Abstract
The novel corona virus, previously dubbed 2019-nCoV and now officially
named SARS-CoV-2 and COVID-19 has caused major outbreaks of deadly
pneumonia in the 21st century has began in Wuhan, China in late 2019 and
now become a destructive to global health and therefore the utmost need
of the hour is to develop therapeutic candidates or vaccines against it
(Zhu et al., 2020). Numerous corona viruses, first discovered in
domestic poultry in the 1930s, 2002 and 2012 cause respiratory,
gastrointestinal, liver, and neurologic diseases in animals. Only 7
corona viruses are known to cause disease in humans. There is an urgent
need to identify specific targets to design promising therapeutic agents
against severe acute respiratory syndrome coronavirus aetiological agent
of coronavirus disease 2019 (COVID-19) characterised by pulmonary
infection in humans. The need exists for additional treatment options
addressing antiviral replication, and against SARS-CoV-2. Virus entry
and replication strategies are potential targets for antiviral drug
treatments. Since NF-κB pathway is often targeted by viral pathogens to
enhance viral replication, host cell survival and host immune evasion.

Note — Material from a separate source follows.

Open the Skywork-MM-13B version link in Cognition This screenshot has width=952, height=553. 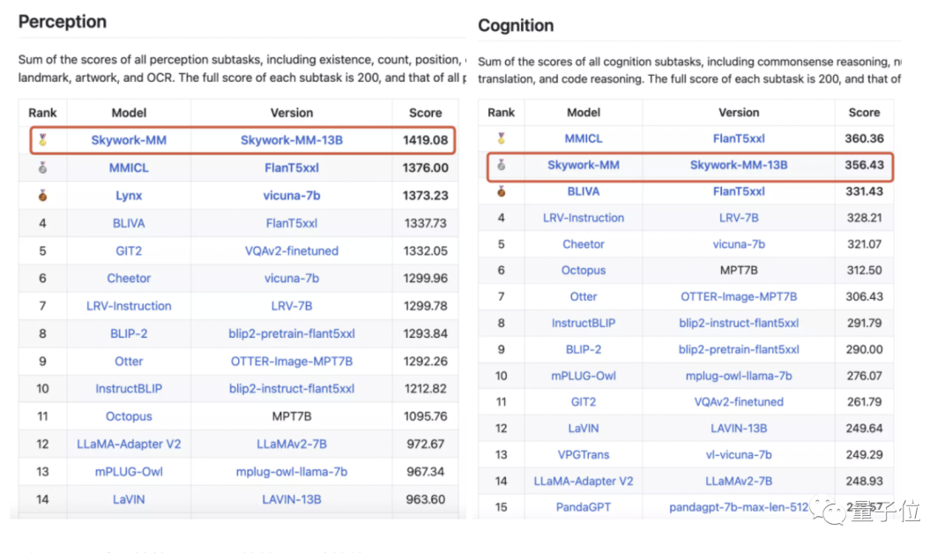739,165
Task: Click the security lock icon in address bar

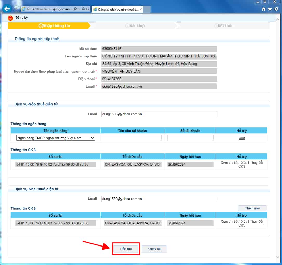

Viruses may activate or suppress NF-kB. (Marta et al., 2014). There have
many studies on SARS-COV since 2002-2003 SARS epidemics. SARS-COV2
(COVID-19) belongs to the same family of corona viruses and shares many
similarities (3), including SARS-CoV-1. Here we discuss the possible
mechanisms of NFκB inhibitor interference with the SARS-CoV-2
replication cycle.